I call myself an Irishman...both my parents are Irish, but I was brought up in England (is as Londain me ach nil is Sasnach me! ) 

Whilst I was actually on the site to do research for my job (German Translator) I was wondering if I could find other Irish speakers or learners.

I am doing a masters on Minority Languages in Europe and at the moment I am particularly interested in Irish speakers outside Ireland..Is there anyone out there?


----------



## Fergus

further to my last request I would actually be interested in details e.g. Are there schools for Irish outside Ireland? How many people are trying to learn it? Where are they? do they have Irish roots?

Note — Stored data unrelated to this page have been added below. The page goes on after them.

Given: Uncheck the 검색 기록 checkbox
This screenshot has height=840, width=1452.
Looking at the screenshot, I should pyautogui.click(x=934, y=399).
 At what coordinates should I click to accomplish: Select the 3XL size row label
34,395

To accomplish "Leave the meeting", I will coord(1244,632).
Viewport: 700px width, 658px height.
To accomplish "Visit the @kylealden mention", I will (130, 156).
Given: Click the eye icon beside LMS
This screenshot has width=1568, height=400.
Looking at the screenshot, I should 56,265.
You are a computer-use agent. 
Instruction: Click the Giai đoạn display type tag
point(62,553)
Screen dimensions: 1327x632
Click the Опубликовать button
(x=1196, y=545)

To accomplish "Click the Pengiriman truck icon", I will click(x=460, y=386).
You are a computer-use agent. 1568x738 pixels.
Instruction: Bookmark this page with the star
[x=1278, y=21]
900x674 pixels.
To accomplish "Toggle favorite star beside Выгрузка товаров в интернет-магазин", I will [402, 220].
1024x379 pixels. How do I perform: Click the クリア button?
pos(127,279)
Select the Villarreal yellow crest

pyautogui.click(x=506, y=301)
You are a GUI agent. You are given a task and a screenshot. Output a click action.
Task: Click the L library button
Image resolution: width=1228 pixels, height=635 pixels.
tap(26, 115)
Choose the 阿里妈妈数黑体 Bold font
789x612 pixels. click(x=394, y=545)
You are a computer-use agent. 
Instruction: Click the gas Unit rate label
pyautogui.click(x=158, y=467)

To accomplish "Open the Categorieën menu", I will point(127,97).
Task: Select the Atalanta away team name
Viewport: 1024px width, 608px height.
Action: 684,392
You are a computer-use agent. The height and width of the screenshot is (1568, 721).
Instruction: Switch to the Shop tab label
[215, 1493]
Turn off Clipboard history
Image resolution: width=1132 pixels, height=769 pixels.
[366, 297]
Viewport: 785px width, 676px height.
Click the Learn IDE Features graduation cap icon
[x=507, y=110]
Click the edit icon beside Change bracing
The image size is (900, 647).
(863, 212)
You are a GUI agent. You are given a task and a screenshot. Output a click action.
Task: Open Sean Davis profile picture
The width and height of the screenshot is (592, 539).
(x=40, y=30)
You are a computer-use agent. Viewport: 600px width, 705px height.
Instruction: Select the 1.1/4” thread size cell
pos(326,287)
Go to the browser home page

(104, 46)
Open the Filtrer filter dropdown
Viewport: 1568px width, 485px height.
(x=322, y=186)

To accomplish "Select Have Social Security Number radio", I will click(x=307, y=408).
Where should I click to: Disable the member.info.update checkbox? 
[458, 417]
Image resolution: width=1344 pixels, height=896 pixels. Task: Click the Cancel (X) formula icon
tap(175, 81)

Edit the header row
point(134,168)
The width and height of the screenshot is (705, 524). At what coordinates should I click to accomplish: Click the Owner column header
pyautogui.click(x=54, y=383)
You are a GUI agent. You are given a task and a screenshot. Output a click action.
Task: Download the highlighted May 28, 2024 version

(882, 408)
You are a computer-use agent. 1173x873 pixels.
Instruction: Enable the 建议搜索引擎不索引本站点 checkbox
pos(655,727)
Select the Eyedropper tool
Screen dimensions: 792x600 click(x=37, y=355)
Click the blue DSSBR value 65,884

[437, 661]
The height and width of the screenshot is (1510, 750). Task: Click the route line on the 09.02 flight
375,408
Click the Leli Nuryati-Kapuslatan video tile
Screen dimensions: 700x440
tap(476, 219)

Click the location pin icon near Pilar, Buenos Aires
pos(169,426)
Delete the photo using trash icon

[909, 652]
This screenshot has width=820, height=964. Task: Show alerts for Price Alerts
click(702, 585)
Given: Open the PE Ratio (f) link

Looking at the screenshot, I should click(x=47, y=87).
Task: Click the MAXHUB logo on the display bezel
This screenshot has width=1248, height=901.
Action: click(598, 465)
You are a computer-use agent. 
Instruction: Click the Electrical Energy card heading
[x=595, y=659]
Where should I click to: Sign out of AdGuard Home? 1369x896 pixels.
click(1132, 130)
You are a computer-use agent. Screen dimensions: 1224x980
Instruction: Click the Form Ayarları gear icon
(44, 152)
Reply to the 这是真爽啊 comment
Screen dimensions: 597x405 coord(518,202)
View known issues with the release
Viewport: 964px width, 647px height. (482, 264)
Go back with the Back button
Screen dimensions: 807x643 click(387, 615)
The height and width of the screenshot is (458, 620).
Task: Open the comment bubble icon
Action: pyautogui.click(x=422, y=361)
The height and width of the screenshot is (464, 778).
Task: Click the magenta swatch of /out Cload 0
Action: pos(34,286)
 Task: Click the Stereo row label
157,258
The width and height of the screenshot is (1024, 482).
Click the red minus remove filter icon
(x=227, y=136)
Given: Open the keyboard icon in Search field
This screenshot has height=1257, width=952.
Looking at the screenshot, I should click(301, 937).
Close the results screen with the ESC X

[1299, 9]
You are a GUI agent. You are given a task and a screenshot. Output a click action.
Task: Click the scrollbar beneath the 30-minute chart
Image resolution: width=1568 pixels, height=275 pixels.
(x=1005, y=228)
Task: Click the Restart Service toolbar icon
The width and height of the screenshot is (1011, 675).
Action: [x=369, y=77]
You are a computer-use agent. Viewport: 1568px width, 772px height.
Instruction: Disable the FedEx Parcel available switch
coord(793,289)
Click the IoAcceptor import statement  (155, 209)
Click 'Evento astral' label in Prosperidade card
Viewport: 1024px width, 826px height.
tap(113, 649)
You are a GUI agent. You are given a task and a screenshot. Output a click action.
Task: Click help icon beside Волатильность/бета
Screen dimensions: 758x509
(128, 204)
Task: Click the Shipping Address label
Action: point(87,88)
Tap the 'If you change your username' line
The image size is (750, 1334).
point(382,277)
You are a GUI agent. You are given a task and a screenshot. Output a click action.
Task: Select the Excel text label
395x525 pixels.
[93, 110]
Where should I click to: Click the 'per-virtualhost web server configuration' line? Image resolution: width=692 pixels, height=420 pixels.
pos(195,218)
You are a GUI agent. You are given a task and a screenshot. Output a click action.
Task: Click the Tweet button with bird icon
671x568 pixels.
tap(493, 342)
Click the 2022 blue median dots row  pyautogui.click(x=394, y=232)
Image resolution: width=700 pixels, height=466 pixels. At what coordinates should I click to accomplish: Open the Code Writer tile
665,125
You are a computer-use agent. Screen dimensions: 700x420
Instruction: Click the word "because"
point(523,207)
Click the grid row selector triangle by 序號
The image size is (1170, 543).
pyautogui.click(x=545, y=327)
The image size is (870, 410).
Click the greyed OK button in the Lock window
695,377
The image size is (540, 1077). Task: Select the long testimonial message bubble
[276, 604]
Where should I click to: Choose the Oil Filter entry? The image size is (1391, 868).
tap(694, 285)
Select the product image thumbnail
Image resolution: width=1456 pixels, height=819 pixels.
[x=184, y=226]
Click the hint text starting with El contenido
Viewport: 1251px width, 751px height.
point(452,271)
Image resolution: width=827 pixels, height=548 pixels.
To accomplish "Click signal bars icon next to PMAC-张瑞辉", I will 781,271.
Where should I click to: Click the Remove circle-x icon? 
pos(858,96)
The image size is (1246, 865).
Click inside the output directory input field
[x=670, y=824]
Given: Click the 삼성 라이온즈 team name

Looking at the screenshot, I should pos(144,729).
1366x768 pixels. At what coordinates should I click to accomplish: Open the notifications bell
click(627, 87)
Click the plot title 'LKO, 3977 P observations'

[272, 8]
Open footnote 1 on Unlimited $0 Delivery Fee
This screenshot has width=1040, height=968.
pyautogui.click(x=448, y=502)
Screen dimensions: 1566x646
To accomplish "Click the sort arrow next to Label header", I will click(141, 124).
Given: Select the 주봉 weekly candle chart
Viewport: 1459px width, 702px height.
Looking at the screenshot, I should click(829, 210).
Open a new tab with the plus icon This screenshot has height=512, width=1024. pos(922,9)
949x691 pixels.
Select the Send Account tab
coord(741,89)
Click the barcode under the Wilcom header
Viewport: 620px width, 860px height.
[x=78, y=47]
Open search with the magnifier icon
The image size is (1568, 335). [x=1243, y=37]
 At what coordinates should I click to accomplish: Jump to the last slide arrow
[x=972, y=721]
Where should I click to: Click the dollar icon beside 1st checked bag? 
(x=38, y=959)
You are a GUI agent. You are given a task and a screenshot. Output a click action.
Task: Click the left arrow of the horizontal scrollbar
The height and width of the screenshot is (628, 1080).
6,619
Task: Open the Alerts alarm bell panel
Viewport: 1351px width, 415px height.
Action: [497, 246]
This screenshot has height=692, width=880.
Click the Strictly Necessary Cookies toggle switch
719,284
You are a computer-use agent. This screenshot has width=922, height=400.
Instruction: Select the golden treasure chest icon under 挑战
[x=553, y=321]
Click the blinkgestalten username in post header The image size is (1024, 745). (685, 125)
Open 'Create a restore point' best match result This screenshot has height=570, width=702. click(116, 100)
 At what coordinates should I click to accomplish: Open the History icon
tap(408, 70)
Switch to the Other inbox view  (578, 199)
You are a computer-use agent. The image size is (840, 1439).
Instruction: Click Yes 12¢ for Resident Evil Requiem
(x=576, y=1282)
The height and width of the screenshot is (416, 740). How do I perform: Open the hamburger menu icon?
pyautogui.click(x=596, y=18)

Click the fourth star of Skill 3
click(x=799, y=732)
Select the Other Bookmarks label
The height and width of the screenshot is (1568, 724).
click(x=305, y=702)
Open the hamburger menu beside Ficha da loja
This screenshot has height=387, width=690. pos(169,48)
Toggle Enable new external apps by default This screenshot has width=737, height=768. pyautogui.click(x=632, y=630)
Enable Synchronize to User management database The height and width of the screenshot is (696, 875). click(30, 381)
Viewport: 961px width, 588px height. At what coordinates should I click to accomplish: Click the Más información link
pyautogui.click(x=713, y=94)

I'm also interested in The Irish nursery schools. I'd really appreciate some info. Feel free to email me on mlp208@bangor.ac.uk if you don't want to post the details on the forum.
Thanks everyone this would really help my research


----------



## utopia

I think you should go to an irish Gaeilge forum - daltai . com

And there's lot's of people there who speak it or read it originally that is or learners. Try your questions there.


----------



## girseachgalanta

*I am a native irish speaker and proud!!!  *
*cad é mar atá sibh go léir!!!*


----------



## Brioche

Fergus said:
			
		

> Ta me ag foghlam gaeilge!
> 
> I call myself an Irishman...both my parents are Irish, but I was brought up in England (is as Londain me ach nil is Sasnach me! )


 
If either of your parents was born in Ireland, you are automatically an Irish citizen, no matter where you were born.


----------



## utopia

Cead mile failte ramhat anseo!

Bhi me le chupla bliain anuas ag foghlaim gaeilge.


----------



## Brioche

Why does Irish spelling/pronunciation have to be so impossibly difficult?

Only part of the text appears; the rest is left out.